Chi Nwosu is a Black, non-binary, queer, Nigerian artist based in Chicago whose work focuses on collective liberation

Chi Nwosu is a Black, non-binary, queer, Nigerian artist based in Chicago. Their work is an alchemy of cultural narratives that centres marginalised experiences and utilises potent cultural, political, and spiritual symbols. Chi’s art invites viewers to imagine collective liberation, envisioning communities rooted in kindness, compassion, and care.

How has your lived experience shaped your practice?

My full name is Chinyere Nwosu. My name was a gift from my grandmother. It means “God’s gift”. I am the first-born of Igbo, Nigerian parents who struggled to have children. My parents uprooted their lives and moved us to the United States in 1993 when I was 5. Through decades of labor, they experienced upward mobility and provided as much stability as they knew for my siblings and me. They taught us that financial and career security is freedom. As Black people in a racist country, my father and mother intimately knew that the broader world aims to crush people like us: immigrants, indigenous, determined, unstoppable, and ineffable.

My assimilation into US culture was thorough. I wanted to conform —I didn’t know any other Way of Being. So I bent myself at all angles to fit this white supremacist mould: straight, cis, woman, career-obsessed, money-chasing, god-fearing, quiet, obedient daughter.

But my Spirit was broken, my mental health was in shambles, and I preferred to dull reality in any way possible. I let the Universe in for my survival and started a process of rebirth. Slowly, I came to see how much of this world exists in me and that I exist in everything. Over the last two decades, I came out as queer, I got sober, I am still unraveling my transness, and I have become less afraid to break silences. I allowed myself to hold multitudes of existence, and for the first time, I could genuinely breathe deeply.

I am a storyteller, a student, an artist, and a co-conspirator in imagining and learning to build a world where all of life is held with dignity, love, compassion, curiosity, and respect.
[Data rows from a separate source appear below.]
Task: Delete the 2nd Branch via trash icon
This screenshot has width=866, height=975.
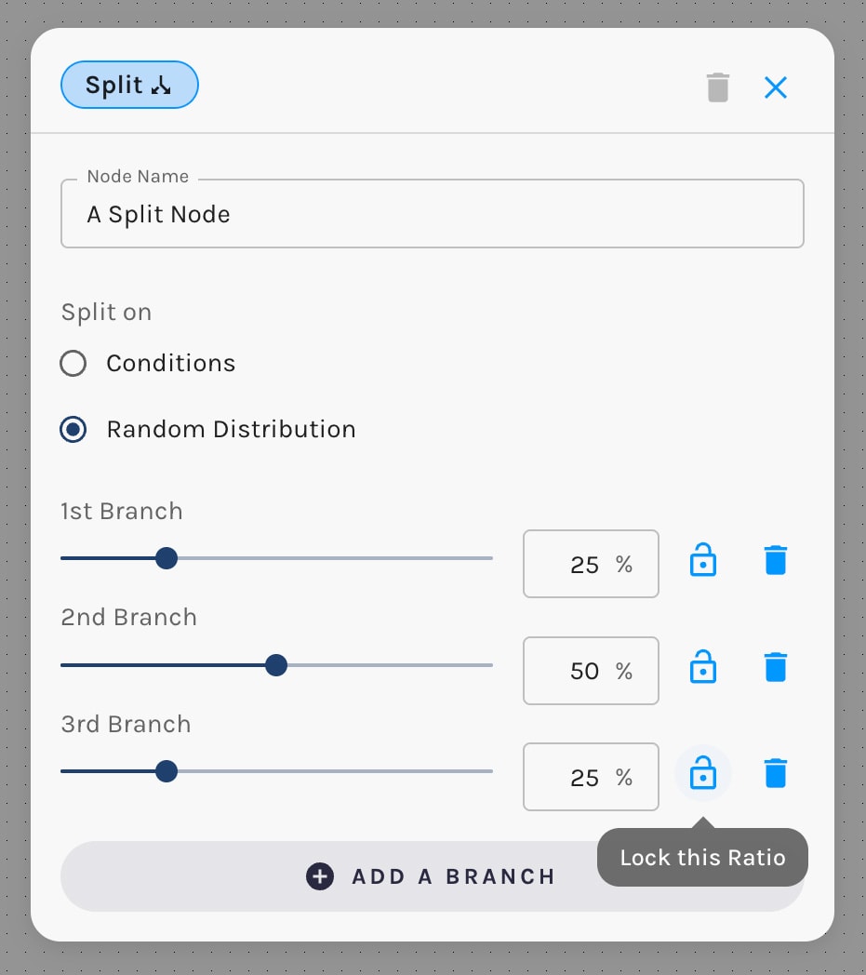Action: (776, 666)
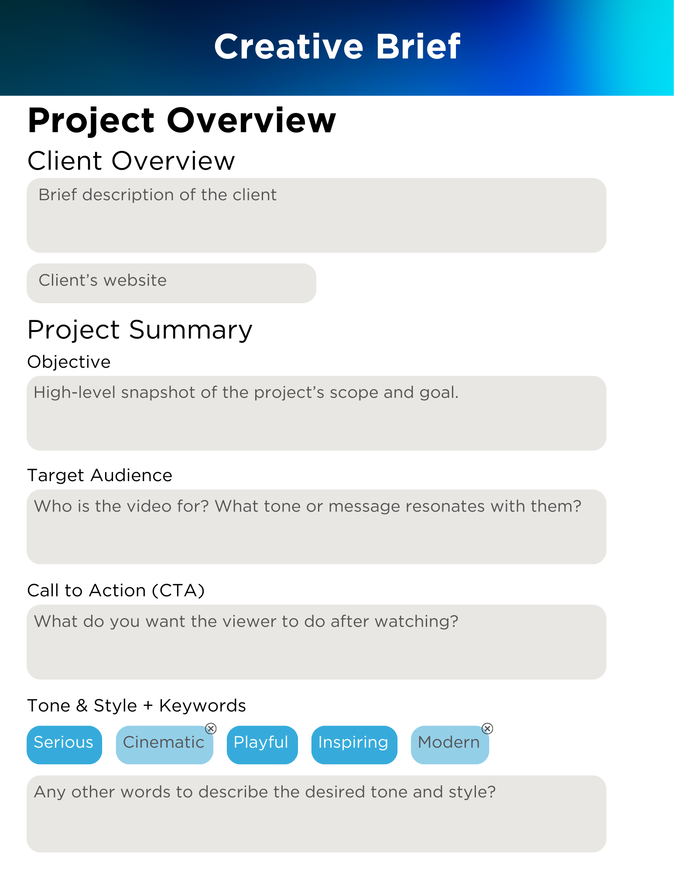Click into the Call to Action text field
674x872 pixels.
pos(316,642)
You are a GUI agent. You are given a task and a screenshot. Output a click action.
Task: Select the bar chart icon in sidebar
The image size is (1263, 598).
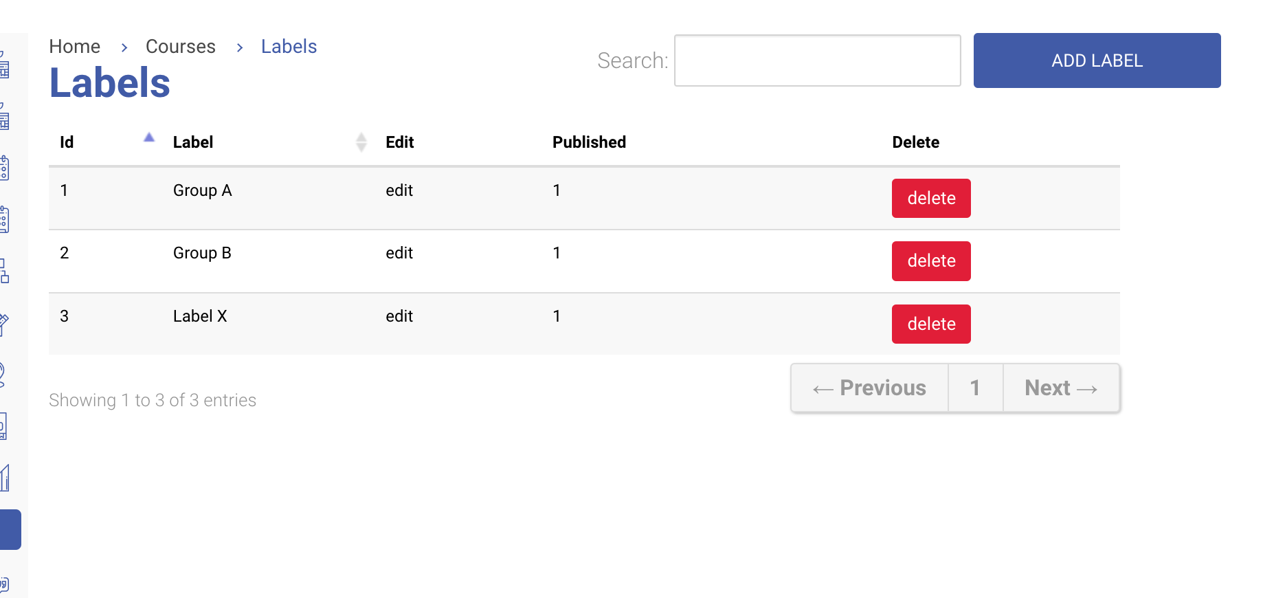click(5, 478)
My teachers are poets, healers, artists, fighters, queers, ancestors, Spirit, and the endless gifts of this existence.

What are some of your biggest influences and motivations in your work? What issues are you passionate about working on?

How I create work feels like a deeply spiritual practice. I draw my influences from all around me: the past, present, in-between, and future. I draw a lot of inspiration from uli painting motifs. Uli painting is traditionally practiced and passed down by Nigerian women. My process is ancestral, the ability to make markings that tell stories of the womyn who came before me. I love writing as part of my practice and call forth teachers like Audre Lorde, bell hooks, Kelly Hayes, Toni Morrison, Mariame Kaba, Robin Kimmerer, Angela Davis, and James Baldwin to stay rooted in liberatory imaginings for the present and future. I create as a remembering that our liberation struggles are interconnected. I listen to the call of liberation and transmute that energy into markings

Can you tell us a bit more about your focus on nature/scenes in nature?

I am still forming this idea as a philosophy, but nature is everything; nature is in everything. A somatic teacher recently shared the thought that “We are Earth.” I’ve been ruminating on that ever since. So much knowledge is embedded in how plants, animals, and our non-human kin survive and thrive together. They are deeply interdependent; we are deeply interdependent. Empire preys on our memory and conspires to keep us in a fog, but we are fighting. This Earth gives us so much; even when we are so violent towards it, she still gives. Nature is the embodiment of God, and we are part of that that Godself. 

Where are you based, and what excites you about the creative community around you?

I’ve called Chicago, located on occupied Anishnaabe land, my home for nearly a decade. There are so many intersecting communities here. In the last decade, as I’ve deepened my queerness, I’ve also found a community of folks genuinely interested in queering our lives together. When you grow up on the outskirts of so many identities, you have to forge your version of beauty. I get to do that now with so many radical people I’m in community with! We are imagining what liberation looks like; we are organising and sharing ideas and having challenging conversations. I am so grateful to be in this iteration of my life. 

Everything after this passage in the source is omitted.